Manuel Bourgeois

Personal information
- Full name: Manuel Bourgeois
- Date of birth: unknown
- Position(s): Striker

Senior career*
- Years: Team / Apps / (Gls)
- 1904–1907: FC Basel / 8+ / (0)

= Manuel Bourgeois =

Swiss footballer

Manuel Bourgeois (date of birth unknown) was a footballer who played as striker on the early 1900s.

==Football career==

Bourgeois joined FC Basel's first team for their 1904–05 season. He played his first game for the club in the friendly match on 12 February 1905. He scored his first goal for his club in the same game in the Landhof as Basel drew 2–2 with French team Mulhouse.

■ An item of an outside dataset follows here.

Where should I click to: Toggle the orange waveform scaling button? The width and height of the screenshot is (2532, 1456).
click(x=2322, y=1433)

Bourgeois played his domestic league debut for his club in the 1906–07 Swiss Serie A season in the home game on 9 December 1906 as Basel won 3–0 against FC Bern. In this season Basel and Old Boys ended the central group level on points. As it came to the last group game of the season, at home against the Old Boys, Basel were leading the table two points ahead of their opponents. However, in this last match despite a two-goal lead, the goals being scored by Dr. Siegfried Pfeiffer and Max Senn, their local rivals turned the game and won three goals to two.

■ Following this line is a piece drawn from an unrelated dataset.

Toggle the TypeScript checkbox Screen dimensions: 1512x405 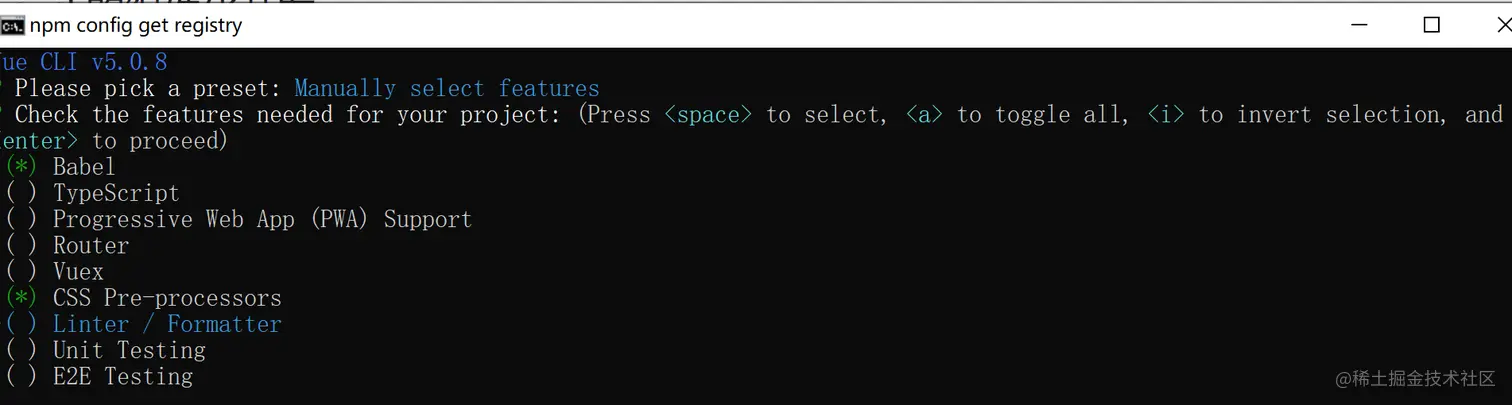pyautogui.click(x=21, y=193)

Subsequently it came to a play-off to see who would advance to the finals. The play-off match was interrupted in the 50th minute due to a storm and following the restart it ended in a 1–1 draw. Thus, it required a reply one week later and this was also drawn 1–1. The teams played 2x 10 minutes extra time, but neither team scored. Therefore, both teams agreed to play a further 15 minutes, but neither team scored. Another week later it then came to a second replay which Basel decided with 4–1 for themselves. Basel advanced to the finals, but were beaten 1–5 by west group winners Servette and 2–3 by east group winners Young Fellows Zürich. Bourgeois played in all these games. Servette won the deciding match and became Swiss champions.

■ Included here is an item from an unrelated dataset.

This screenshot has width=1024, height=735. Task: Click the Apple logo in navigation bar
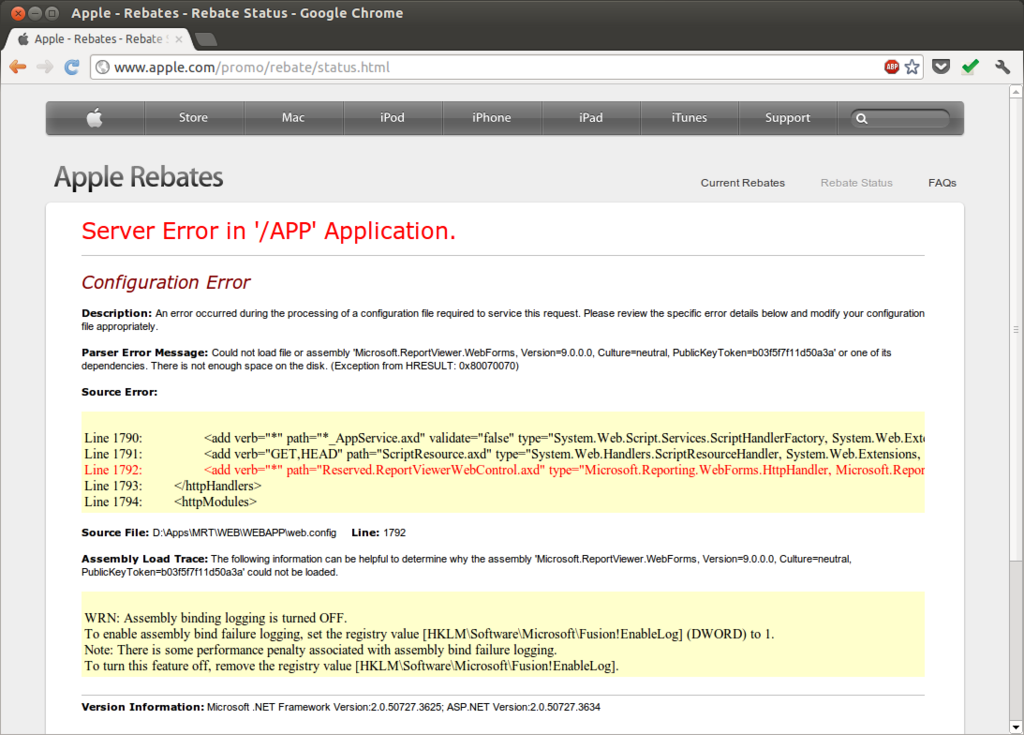tap(94, 118)
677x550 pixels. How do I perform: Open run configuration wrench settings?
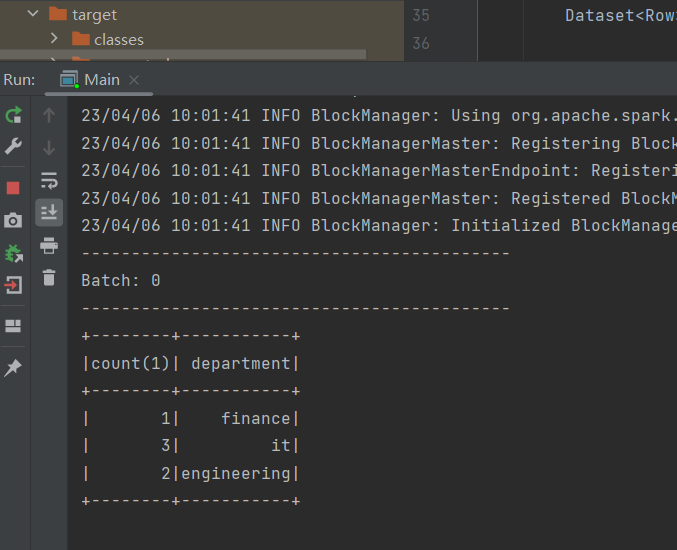coord(13,146)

Bourgeois played for the club for three seasons and played a total of at least 11 games for Basel. (Note: The player lines-ups and goal scorers for 4 of the 6 league games in the 1905–06 season are unknown or incomplete.) (Note: The player lines-ups and goal scorers for 4 of the 8 league games in the 1906–07 season are unknown or incomplete.) Eight of these games were in the Swiss Serie A.

==Noteses==
===Footnotes===

Incomplete league matches 1905–1906 season: FCB-OB, FCB-Bern, YB-FCB, FCB-YB

Incomplete league matches 1906–1907 season: YB-FCB, OB-FCB, FCB-YB, FCB-Aarau

===Sources===
- Rotblau: Jahrbuch Saison 2017/2018. Publisher: FC Basel Marketing AG. ISBN 978-3-7245-2189-1
- Die ersten 125 Jahre. Publisher: Josef Zindel im Friedrich Reinhardt Verlag, Basel. ISBN 978-3-7245-2305-5
- Verein "Basler Fussballarchiv" Homepage
(NB: Despite all efforts, the editors of these books and the authors in "Basler Fussballarchiv" have failed to be able to identify all the players, their date and place of birth or date and place of death, who played in the games during the early years of FC Basel. Most documents are missing.)